Data under study: Begin
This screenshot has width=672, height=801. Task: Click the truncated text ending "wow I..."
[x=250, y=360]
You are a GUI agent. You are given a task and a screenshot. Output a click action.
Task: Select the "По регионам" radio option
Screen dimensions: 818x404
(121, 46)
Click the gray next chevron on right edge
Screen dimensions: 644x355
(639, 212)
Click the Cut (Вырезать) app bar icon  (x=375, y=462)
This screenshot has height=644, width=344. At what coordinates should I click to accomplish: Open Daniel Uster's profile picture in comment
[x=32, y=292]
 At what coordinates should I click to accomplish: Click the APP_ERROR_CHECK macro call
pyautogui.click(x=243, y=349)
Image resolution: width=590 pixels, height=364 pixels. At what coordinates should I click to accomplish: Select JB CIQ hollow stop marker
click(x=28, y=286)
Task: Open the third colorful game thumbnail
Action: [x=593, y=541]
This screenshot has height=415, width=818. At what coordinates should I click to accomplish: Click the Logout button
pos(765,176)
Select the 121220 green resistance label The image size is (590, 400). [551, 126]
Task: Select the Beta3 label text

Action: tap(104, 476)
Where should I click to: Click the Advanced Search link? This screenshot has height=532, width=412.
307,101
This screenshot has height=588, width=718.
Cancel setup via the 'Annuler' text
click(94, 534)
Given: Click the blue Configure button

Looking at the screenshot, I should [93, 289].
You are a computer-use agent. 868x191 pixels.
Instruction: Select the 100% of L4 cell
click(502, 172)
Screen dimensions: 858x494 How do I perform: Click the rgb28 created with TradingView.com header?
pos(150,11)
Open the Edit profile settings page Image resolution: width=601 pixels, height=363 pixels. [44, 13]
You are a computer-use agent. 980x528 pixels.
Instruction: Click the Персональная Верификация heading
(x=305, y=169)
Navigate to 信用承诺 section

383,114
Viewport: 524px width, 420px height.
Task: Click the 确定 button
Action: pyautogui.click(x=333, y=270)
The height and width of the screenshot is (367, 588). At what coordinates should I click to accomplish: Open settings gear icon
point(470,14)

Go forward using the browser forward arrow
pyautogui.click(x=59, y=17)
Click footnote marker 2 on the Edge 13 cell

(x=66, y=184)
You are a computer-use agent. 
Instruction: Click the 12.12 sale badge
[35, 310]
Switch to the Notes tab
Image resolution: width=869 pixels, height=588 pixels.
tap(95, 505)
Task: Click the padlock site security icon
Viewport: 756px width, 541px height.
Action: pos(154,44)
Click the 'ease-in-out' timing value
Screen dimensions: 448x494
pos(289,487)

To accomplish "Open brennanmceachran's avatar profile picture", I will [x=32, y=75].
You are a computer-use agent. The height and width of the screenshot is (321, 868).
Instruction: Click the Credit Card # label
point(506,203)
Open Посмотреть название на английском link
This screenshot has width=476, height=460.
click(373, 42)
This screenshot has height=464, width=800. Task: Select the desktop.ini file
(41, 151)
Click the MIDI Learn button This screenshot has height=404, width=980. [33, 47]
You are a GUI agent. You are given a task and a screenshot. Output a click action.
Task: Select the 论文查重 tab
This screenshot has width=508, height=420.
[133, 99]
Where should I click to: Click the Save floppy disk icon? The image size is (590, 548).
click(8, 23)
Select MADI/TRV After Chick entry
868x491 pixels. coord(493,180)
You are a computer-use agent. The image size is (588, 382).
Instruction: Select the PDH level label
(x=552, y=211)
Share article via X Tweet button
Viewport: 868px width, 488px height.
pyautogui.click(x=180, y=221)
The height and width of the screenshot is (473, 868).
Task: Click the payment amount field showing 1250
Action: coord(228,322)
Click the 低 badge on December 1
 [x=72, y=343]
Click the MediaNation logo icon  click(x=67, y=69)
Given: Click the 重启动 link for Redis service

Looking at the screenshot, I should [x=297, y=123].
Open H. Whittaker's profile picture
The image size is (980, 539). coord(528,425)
Data under study: End
▶ [Aim of the task]
The expected answer is a word-for-word copy of every line from the one that contains "Select MADI/TRV After Chick entry" through the final line of the material.

▶ [Written solution]
Select MADI/TRV After Chick entry
868x491 pixels. coord(493,180)
You are a computer-use agent. The image size is (588, 382).
Instruction: Select the PDH level label
(x=552, y=211)
Share article via X Tweet button
Viewport: 868px width, 488px height.
pyautogui.click(x=180, y=221)
The height and width of the screenshot is (473, 868).
Task: Click the payment amount field showing 1250
Action: coord(228,322)
Click the 低 badge on December 1
 [x=72, y=343]
Click the MediaNation logo icon  click(x=67, y=69)
Given: Click the 重启动 link for Redis service

Looking at the screenshot, I should [x=297, y=123].
Open H. Whittaker's profile picture
The image size is (980, 539). coord(528,425)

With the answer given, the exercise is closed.